Different constant velocities of rotation, for example, have been studied both experimentally and with physics analysis. The subjective intensity of the illusion is known to correlate with the rotation velocity [5, 14], and asymmetries exist across a range of head-turn velocities [29]. Analysis with the present three-dimensional physics approach has been used to study a range of constant velocities [8, 9], confirming that the stimulus magnitude varies with velocity, as measured both by traditional angular calculations and also by the Stretch Factor as used in the present paper. Asymmetries were also found in the three-dimensional stimulus using this approach, and the degree of asymmetry was found to depend on the rotation speed and centrifuge radius [9]. Further calculations using the present paper’s centrifuge radius and head-turn profile show different amounts of asymmetry at various rotation speeds as discussed below in 4.4 Questions raised. In other words, the results of the present paper should hold across a range of rotation velocities.

Non-constant velocities of rotation are especially intriguing. They have also been studied both experimentally and with physics analysis, at least for on-axis rotation. During upright on-axis whole-body rotation, the illusory effects upon head movement have been found greatest during decelerating rotation, and smallest during accelerating rotation [4]. A three-dimensional physics analysis was performed on these conditions [8], confirming that the stimulus magnitude is greatest during decelerating rotation and smallest during accelerating rotation, as measured by the Stretch Factor. In that study, as in the present research, the full three-dimensional modeling turned out to be crucial because an analysis of angular vectors alone does not predict acceleration-deceleration differences. Instead, the stimulus differences are apparent only through analysis of the full three-dimensional linear-angular interaction and by taking into account initial conditions.
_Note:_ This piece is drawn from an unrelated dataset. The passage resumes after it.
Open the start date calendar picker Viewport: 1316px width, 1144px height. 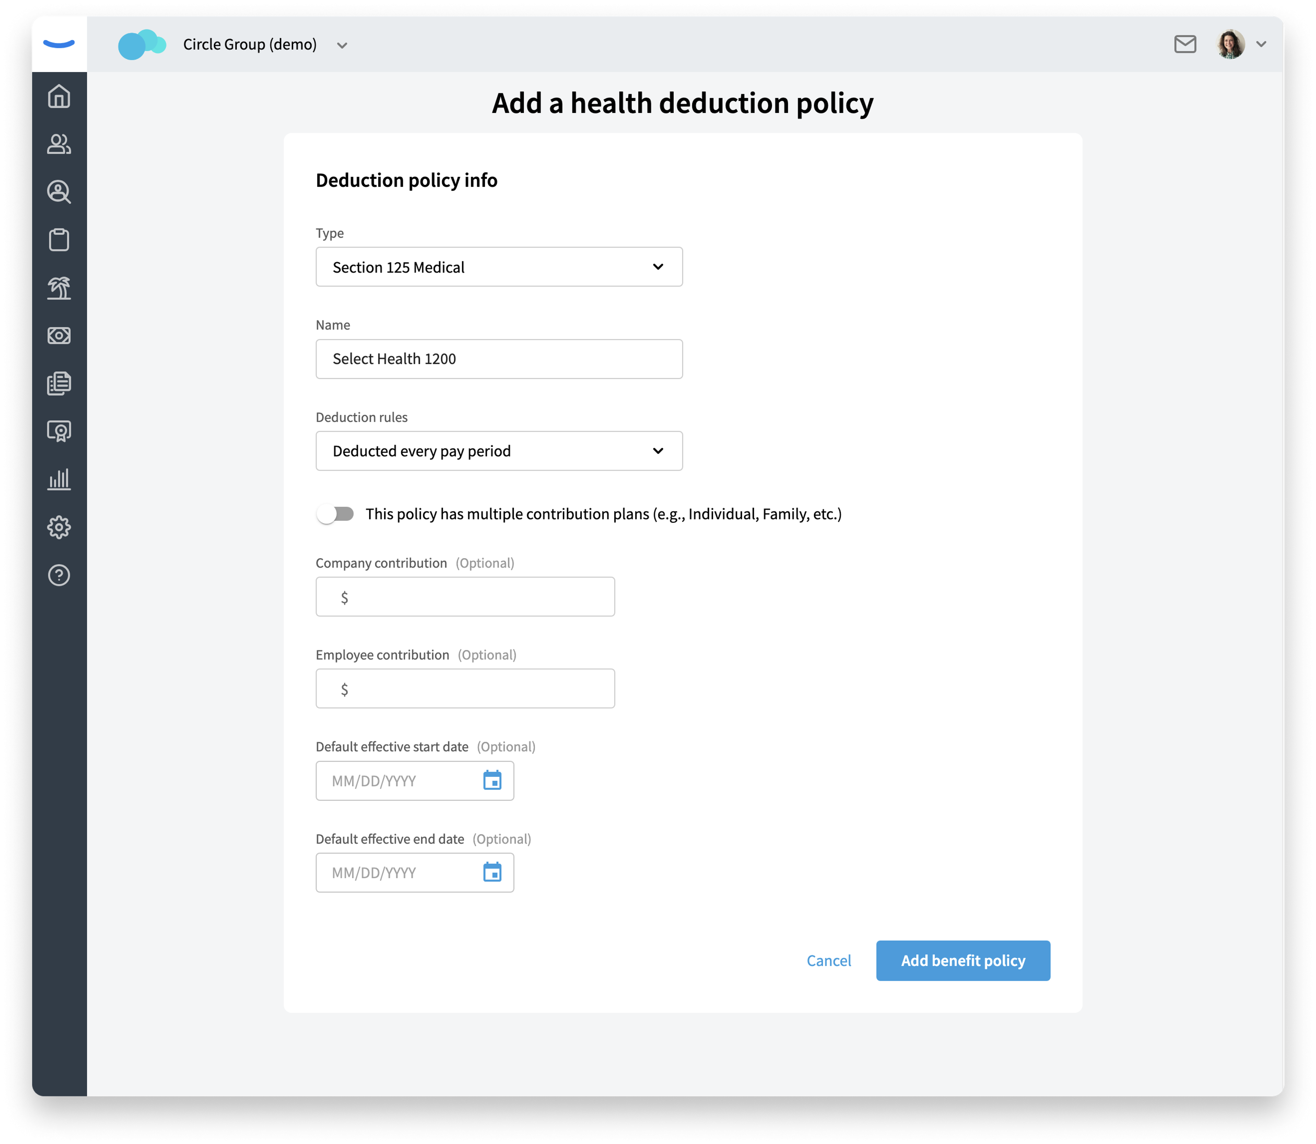(x=492, y=780)
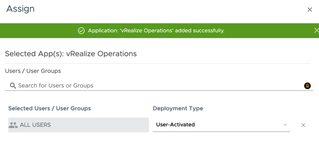
Task: Click the 'vRealize Operations added successfully' message
Action: [x=156, y=31]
Not studied so far, either experimentally or with a three-dimensional physics-stimulus analysis, is non-constant velocity of rotation with a view toward possible asymmetries of the type in the present paper. Although the basic comparisons between acceleration and deceleration have been made, the research has not yet addressed possible asymmetries in intensity of illusory motion comparing left/right, clockwise/counterclockwise, nose-up, etc. The present results suggest further research on this topic, as well as expanding the range of combinations of head-turn velocities and distances.

4.4 Questions raised

One role of modeling is to clarify questions on the experimental side. An example is that of non-constant velocity as discussed in the preceding section, 4.3. Real-world environments. Another obvious question is which hypothesis—the Tumble Head-Up (i.e. perceived danger [19]) hypothesis or the current Three-Dimensional Stimulus hypothesis—would be most supported in conditions that could distinguish the two hypotheses. One such condition would be supine with feet at the axis of a clockwise-rotating centrifuge, for example with the subject’s center of linear acceleration detection 50 cm from the centrifuge axis while the centrifuge rotates at 138°/s. Slower rotation speeds give smaller asymmetries in the physical stimulus and therefore more difficult comparison of the hypotheses; nevertheless further computation, for future reference, showed that for a 90° head yaw movement in 1 second, centrifuge rotations of 3, 5, 8.5, 14, and 23 rpm gave Stretch asymmetries of 1.09-to-1, 1.15-to-1, 1.26-to-1, 1.43-to-1, and 1.65-to-1, respectively.

Another question is to what extent linear stimuli affect rotation perception, and vice versa, in self-motion perception in general. The present research suggests that perceived rotation direction may be more consistent when the angular and linear consequences of the stimuli are aligned. However, data are currently sparse.